Background information
- Origin: Jonesboro, Arkansas
- Genres: Southern rock, blues rock
- Years active: 2007–2012
- Label: Independent
- Past members: Zach Williams Red Dorton Robby Rigsbee Josh Copeland Creed Slater Barry Fowler Evan Wilons John Keathley

= Zach Williams & The Reformation =

American rock band, 2007–2012

Zach Williams & The Reformation was an American rock band formed in Jonesboro, Arkansas in 2007 by the group of Zach Williams (acoustic guitar, harmonica and vocals), Red Dorton (bass guitar and vocals), Robby Rigsbee (slide guitar and rhythm guitar), Josh Copeland (lead guitar, rhythm guitar and vocals) and Evan Wilons (drums). The band took their name from the desire to reform or revitalize the southern rock sound.

==History==
In 2007, Zach Williams moved in with members of the established local rock band Further Down. While living there, drummer Evan Wilons and bass player Red Dorton heard Zach sing and were blown away by his voice. Recognizing his talent, they helped him curate some of his early songs including "Empty Dreams" and the songs that became the debut album. In February 2009, the band hit Young Avenue Music Studios in Memphis, Tennessee to record their first album Electric Revival. The record was released in May 2009.
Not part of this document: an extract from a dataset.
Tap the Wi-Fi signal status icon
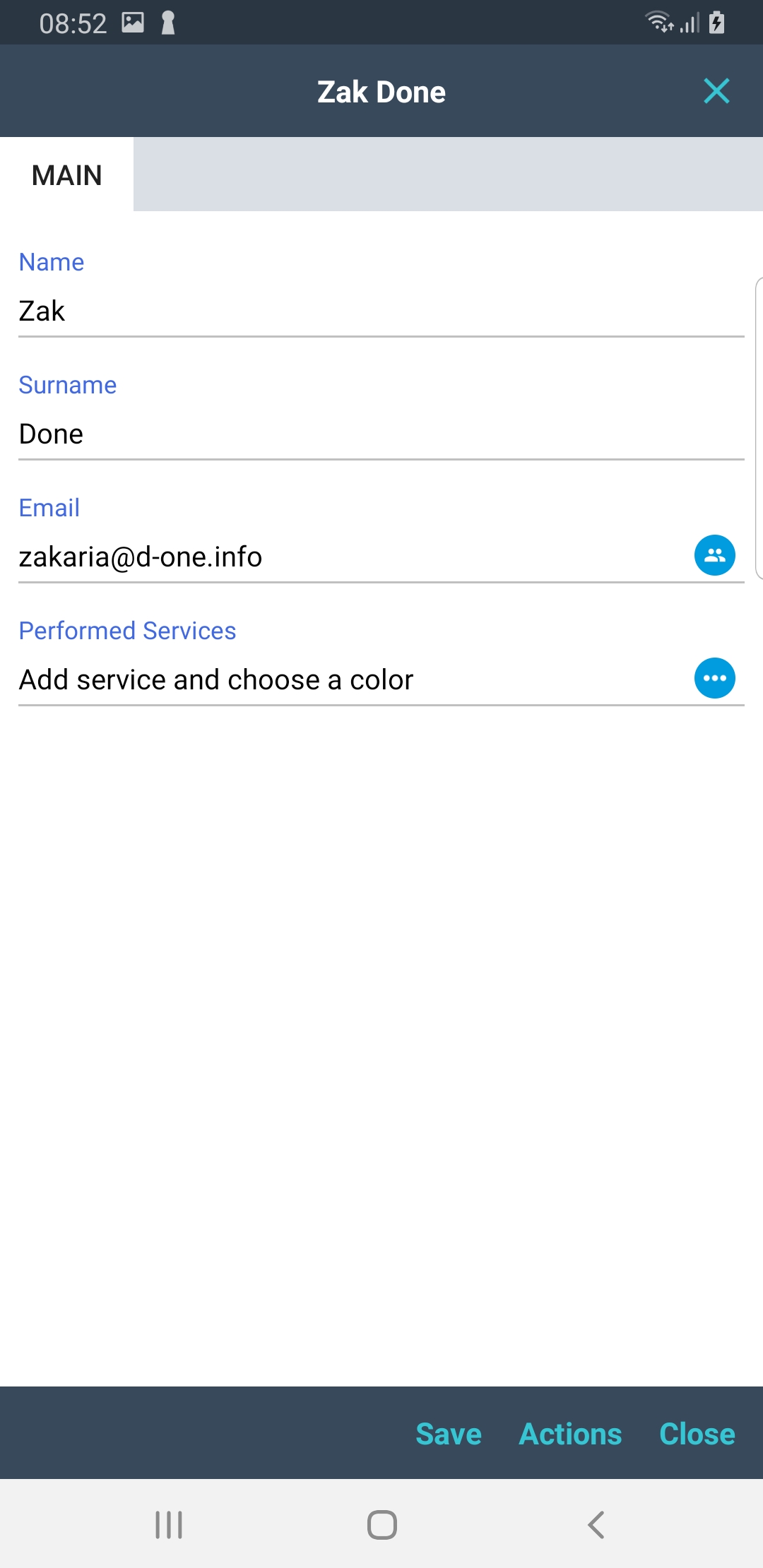point(659,23)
Over the course of the year the band toured throughout the region in support of the first album with some of the highlights being a show at Gruene Hall and a show at State Theatre with Hill Country Revue, which consists of several members from North Mississippi Allstars.

In 2009, Zach Williams & The Reformation signed with the Teenage Head Music booking agency from Belgium. In December 2009, the band announced a three-week tour of Europe, including shows in the Netherlands, Belgium, France, and Spain. In the summer of 2010 the band made a one-week stop in both Guam and Japan in support of Armed Forces Entertainment.

In April 2011, the Reformation released A Southern Offering, their second album. In June 2012, the group returned to Spain for a 3-week tour with great reviews, sold-out crowds and a rock-star welcome .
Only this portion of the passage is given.